(...) Vous savez ce que vous êtes, cher lecteur ? Un "guignol". Un pantin, une marionnette à qui l’on refile "les actions et autres produits dont on essaie de se débarrasser parce qu’on considère qu’ils ne présentent pas beaucoup de potentiel de profit". Un "éléphant" qu’il faut "chasser" — en le persuadant de faire des trades inutiles et inadaptés… mais qui rapportent gros à celui qui vous les a conseillés.
Mais après tout, pourquoi pas ?
Quand on est l’une des cinq plus grosses banques des Etats-Unis…
Qu’on compte, comme nous le verrons dans quelques lignes, des amis dans les principaux gouvernements et autorités financières de la planète…
Qu’on a le pouvoir de gonfler des bulles mondiales puis de les faire exploser — et de s’en mettre plein les poches dans les deux sens…
Quand on prétend — avec le plus grand sérieux — faire "le travail de Dieu"…
… Pourquoi se fatiguer à prendre des gants ?
On ne présente plus Goldman Sachs, que vous aurez reconnu sans peine dans cette édifiante description.
"Mais", me direz-vous, "je ne suis pas client de Goldman Sachs.
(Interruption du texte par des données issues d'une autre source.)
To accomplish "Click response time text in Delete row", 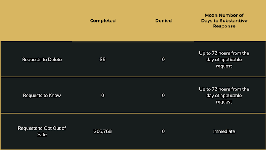I will (224, 60).
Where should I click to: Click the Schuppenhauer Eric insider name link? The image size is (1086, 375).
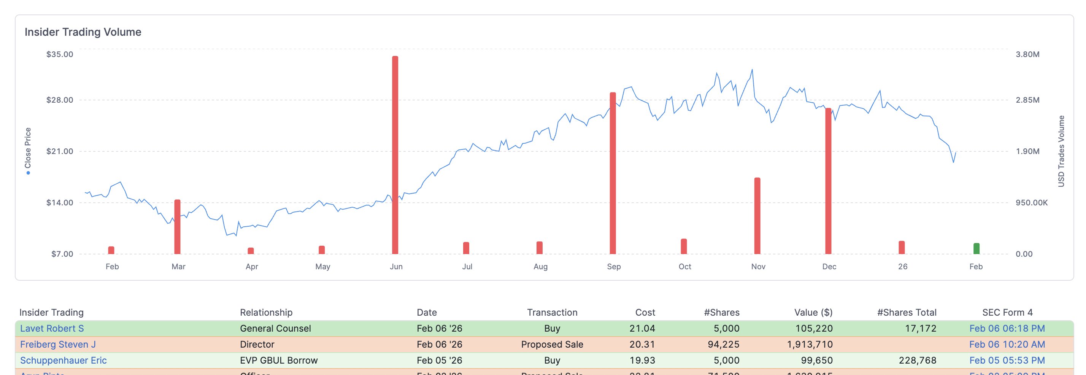coord(63,360)
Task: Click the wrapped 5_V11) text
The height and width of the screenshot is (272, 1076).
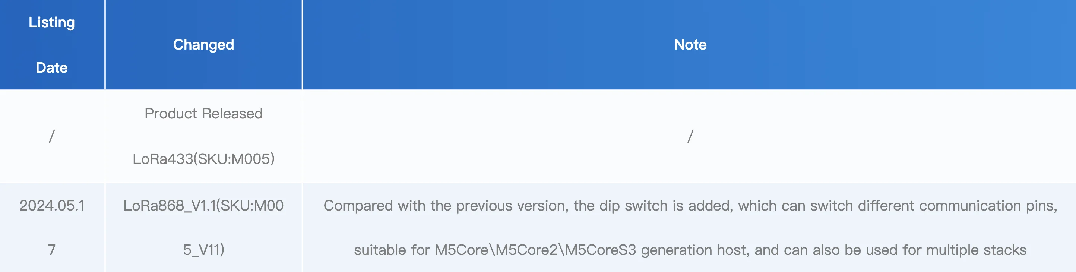Action: tap(203, 250)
En quoi est-ce que tout ça me concerne ?"
Eh bien… vous êtes sur le point de découvrir la réponse à cette question. Je préfère vous avertir : préparez-vous à en apprendre un peu plus que vous le souhaiteriez sur le "linge sale" de la haute finance.
Avec Goldman Sachs (comme avec pas mal d’autres grandes institutions boursières, bancaires et financières), on n’est jamais au bout de ses surprises.
- Des surprises pas très reluisantes.
- Des surprises dans lesquelles sont mouillés un nombre ahurissant de grands intervenants politiques et économiques de la planète.
- Des surprises qui vous ont coûté cher, comme nous allons le voir dans quelques lignes.
Vous pensiez tout savoir sur "GS" ? (Autant l’appeler par son petit nom, puisque nous sommes sur le point d’aller regarder d’un peu plus près ce qui se passe dans les cuisines…) Vous vous trompiez. Mais avant d’aller plus loin… (…) : vous allez voir que même sans être client de GS… les opérations de la firme ont déjà coûté une somme considérable aux contribuables du monde entier — dont vous.
MARIO DRAGHI… VOUS CONNAISSEZ ? Oui oui, le président de la Banque centrale européenne.
Ce que vous ne savez peut-être pas… c’est que Draghi a sa propre histoire avec GS, en toute discrétion. (...)
La banque aurait gagné jusqu’à 300 millions de dollars de commissions pour aider la Grèce à s’endetter plus lourdement encore.
Ensuite… quand tout a commencé à mal tourner en 2010… pensez-vous que Goldman Sachs en ait souffert ? Pas du tout. La presse nous informe que GS avait parié aussi contre cette dette ! Et au final, qui a payé pour renflouer le pays ? Les citoyens du reste de l’Europe, qui ont mis la main à la poche pour éponger les conséquences de la mauvaise gestion et des magouilles bancaires des "maîtres du monde".
La banque n’en était pas à son coup d’essai, ceci dit… (...)
Soyons justes…
GS n’est pas le seul à vouloir faire passer des vessies pour des lanternes. A l’époque, deux des plus grandes agences de notation au monde, Moody’s et Standard & Poor’s, avaient estimé que 93% des titres subprime émis méritaient la note d’investment grade, et que seuls 10% de ces prêts toxiques feraient défaut. En réalité, 18% d’entre eux firent défaut dans les 18 mois qui suivirent. (...)
N’oubliez jamais ceci : Le secteur financier en général — et Goldman Sachs en particulier travaille d’abord et prioritairement au profit des employés de Goldman Sachs. Sauf que le mot "employé" n’a pas le même sens pour GS que pour vous et moi. (...)
A votre niveau d’investisseur individuel, l’une des principales leçons à retenir de tels agissements est la suivante : Malgré les brochures en beau papier glacé qui vous promettent monts et merveilles… Malgré la disponibilité et la sollicitude de votre conseiller bancaire… Malgré les profits "garantis" et autres avenirs radieux qu’on vous laisse entrevoir dans les publicités… Ce ne sont pas vos intérêts que l’industrie financière a en tête — mais uniquement les siens.
Que vous soyez actionnaire, détenteur d’une assurance-vie, d’un PEL, du fonds "maison" de votre banque ou simple déposant… si vous ne faites pas la démarche de vous informer par vous-même, d’aller vous renseigner à des sources indépendantes et fiables… personne ne la fera à votre place. Et c’est votre argent qui est en première ligne.